In 1939, I was conscripted by the Belisla to serve in the BEF in France.

Young and inexperienced, as we lads were at that time of life, we found the journey interesting and exciting, as we made our way from Calais through France to the Belgian border.

For a few months, although conditions were extremely cold, and sleeping in a pit dug out in the ground wasn't comfortable, army life didn't seem too dangerous! But when the Germans invaded the Low Countries and the Belgian army capitulated life dramatically changed.

Inexperienced and with not enough rifles to go around, struggling our way through the ranks of Belgian refugees, we began to retreat towards Calais. Fighting a losing battle is unpleasant and humiliating, and in small groups of ten we fought a rearguard action in stages to Calais.

Here we quickly organised and established a searchlight of ack/ack (anti-aircraft) sight on the western perimeter of Calais. We were no match for the highly mechanised German army who soon overran Calais, setting fire to the docks and oil refinery.

In no time they surrounded our site, in a farmyard on the outskirts of town, capturing five of our crew and five of us got away. Without maps or local knowledge we retreated as far as Gravelins where the swung bridge across the canal was not in place.

During the night, with the sound of armoured division coming towards us two of our remaining five deserted, including our driver. Come daybreak the bridge was put in place and the road was opened. Although not qualified, I took over the task of driving the lorry.
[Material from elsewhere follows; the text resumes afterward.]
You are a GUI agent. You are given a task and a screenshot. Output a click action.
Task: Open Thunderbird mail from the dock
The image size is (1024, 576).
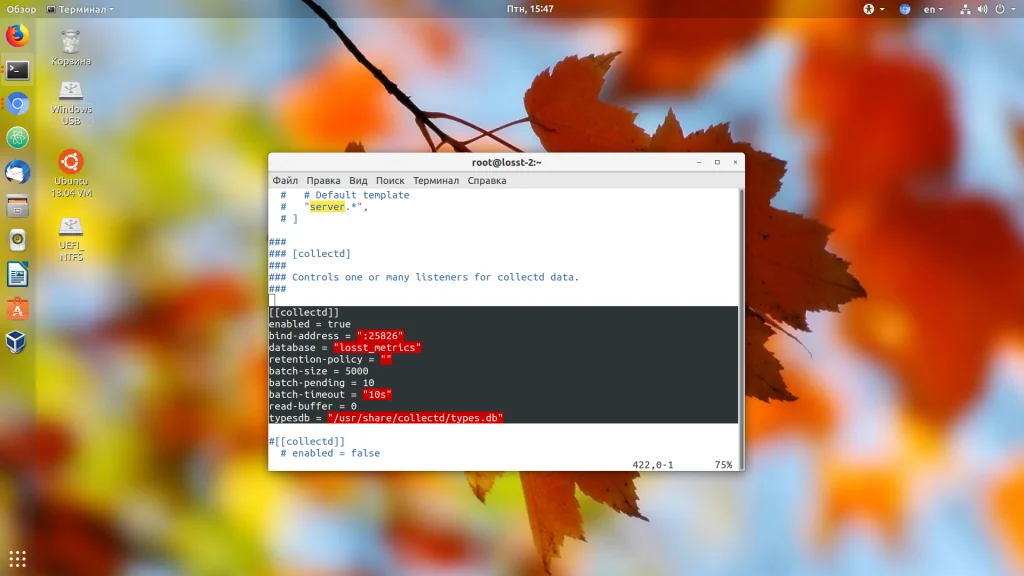point(17,172)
Not knowing my destination I drove away from the incoming Germans and finally arrived at the memorable place known as Dunkirk, to be greeted by a shower of incendiary bombs.

For several days without food or refreshment, we waded out to sea (although not being able to swim) only to find the boat FULL. Eventually I managed to get aboard and in the midst of machine gunning and bombing made my way to Blighty. There is no more memorable sight or welcome vista than the White Cliffs of Dover.